Erlang is a great language, but it's very definitely not of the same scale of difficulty to understand as Haskell. You can noodle around with Erlang and end up with something that works reasonably well - in my experience with Haskell, if you can't mathematically formalize what you're talking about, you're going to have a bad time, unless you do go the 'embedded scheme interpreter' route, which is a fun project, but why not just use Racket to begin with?

Until you can 'get work done' without the equivalent of graduate-level math classes

The problem is the name "monad", not the concept itself. You don't actually need to know anything about category theory to do I/O. You just need enough exposure to the concepts to know why the Monad type class is so repeatedly relevant as to be given a named abstraction.

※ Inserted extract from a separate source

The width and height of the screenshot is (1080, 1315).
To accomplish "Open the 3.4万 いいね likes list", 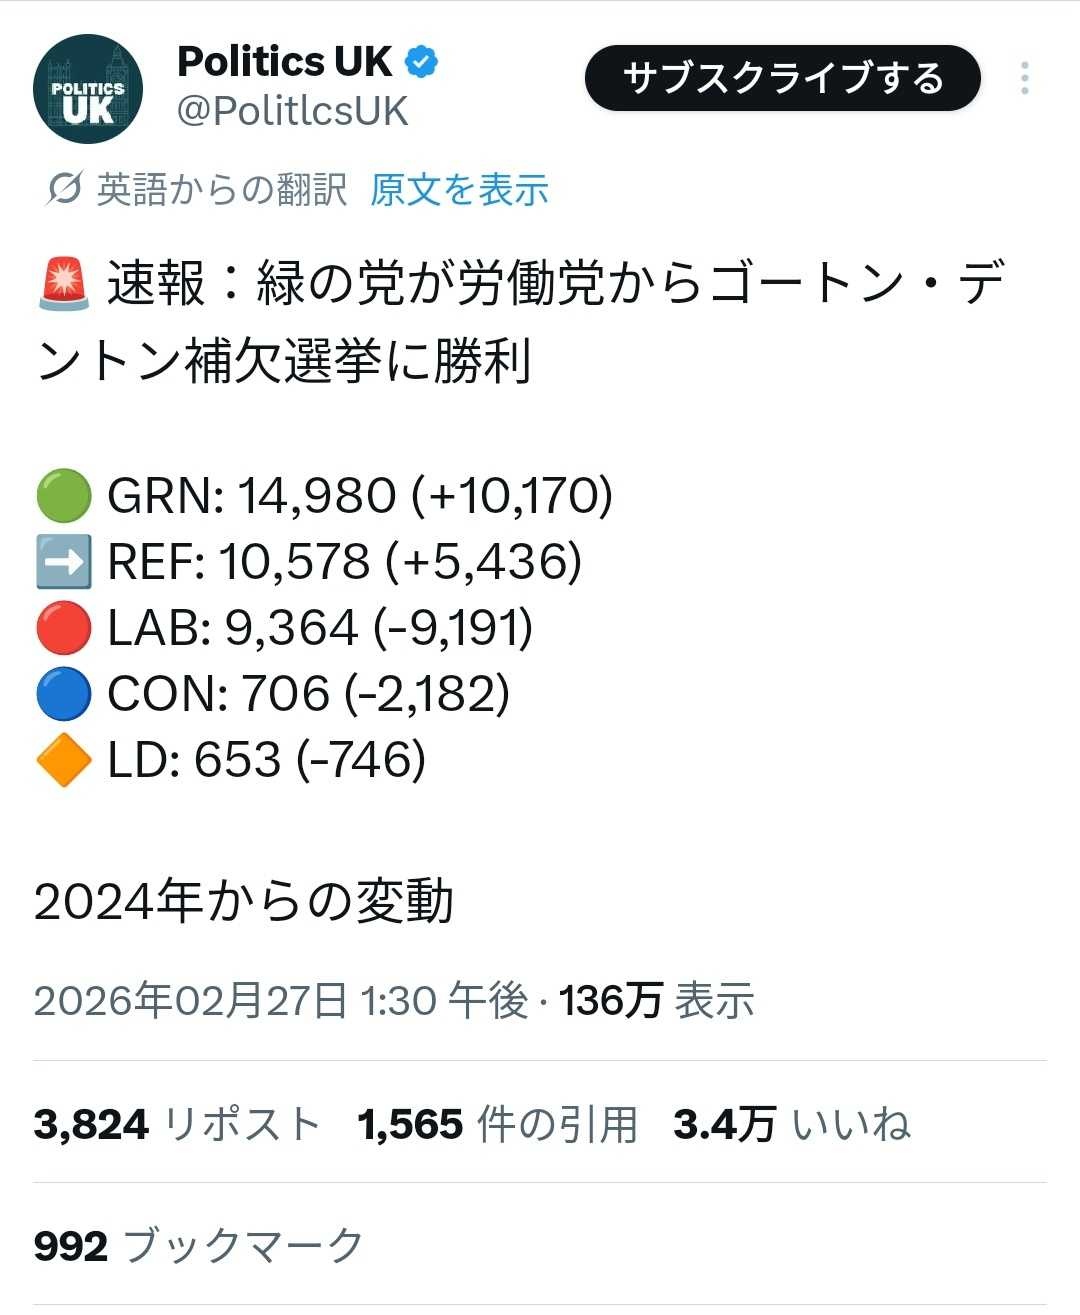I will pos(791,1124).
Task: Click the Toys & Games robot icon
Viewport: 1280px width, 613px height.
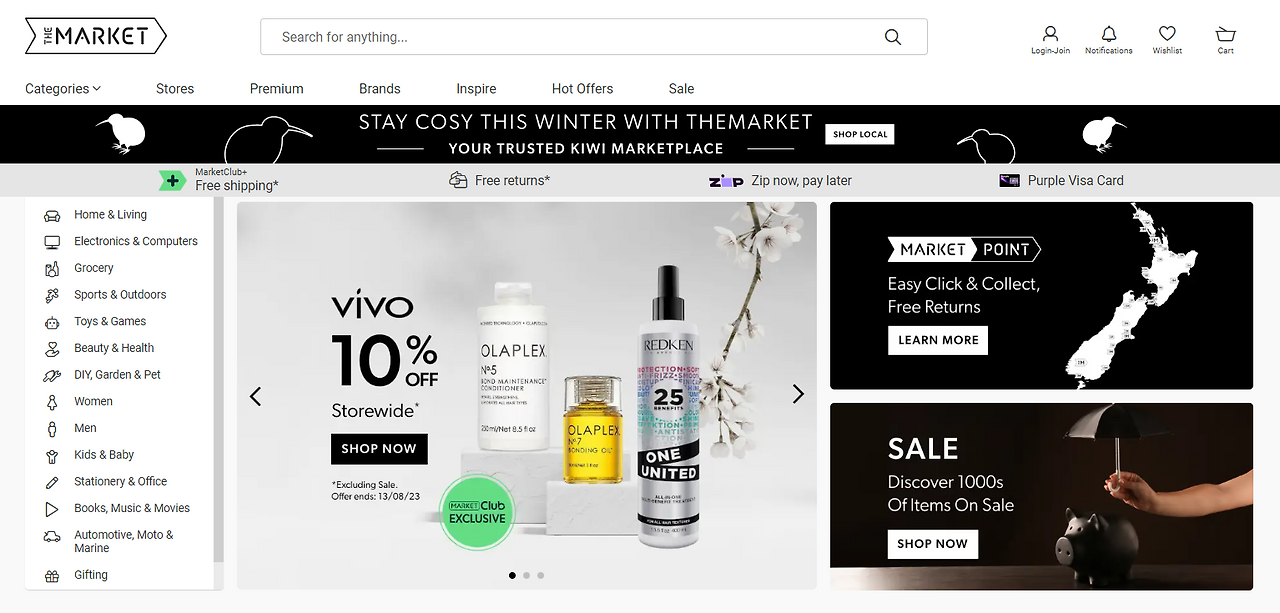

People have a hard time getting past the name. You don't need to be a category theorist to use monads in Haskell.

> You don't need to be a category theorist to use monads in Haskell.

I find that demonstrably false. Every time I run into problems and ask for help, the answer is "there is this other mathematical concept that solves that problem".

It's not just monads, it's comonads, monad transformers, GADTs, Functors, phantom types, arrows, arrow transformers, the list keeps going. In addition, they're only described in terms of other mathematical terms - the same problem that plagues monads: nomenclature.

And these aren't just 'things you can use', if you want to understand the libraries you're using, you need to be able to keep up with all of those and more.

It's not like lisp, where you can mostly rearrange cons cells to make nearly any data type you like - there's no way to bootstrap your brain into understanding arrows from a standing start, at least in my experience as an autodidact trying to learn.

This is an excellent resource: http://dev.stephendiehl.com/hask/

There's also Chris Allen's guide: https://github.com/bitemyapp/learnhaskell . You can also go through the (good, but very dated) book, Real World Haskell.

Sometimes you have to find the tutorials and blog posts first. The lens type signatures aren't the easiest to understand, and sometimes its easier to just use things "empirically" without fully understanding them, and then get a sense of the type signatures when you really want to know what the compiler's actually doing. Being able to use lenses is not as hard as understanding why its intimidating rank-2 type signature is the right one.

Finally, sometimes it helps to de-generalize. To replace (Monad m) with IO, for example, and think about what that special case might mean.

For example, the type signature for Control.Arrow.first is:

    first :: Arrow a => a b c -> a (b, d) (c, d)
If you're a beginning Haskeller, your reaction is going to be "WTF"? Well "Arrow" is a type class more general than function. (It could be the "effectful function" type or Kleisli arrow, a -> IO b.) If you specialize with a = (->), you get the more concrete type signature:

    first :: (b -> c) -> (b, d) -> (c, d)
... and it's much more clear what it does.

As for nomenclature, I don't disagree. I had this discussion with Brian Hurt (and owe him for the insights): we'd be more marketable if we called Monoid "Appendable" and Functor "Mappable". Monad is one where it's hard to come up with a more accessible name for it: it abstracts over computational context (i.e. what do we actually mean when we talk about computational effects) but that would be a mouthful of words and not any more clear.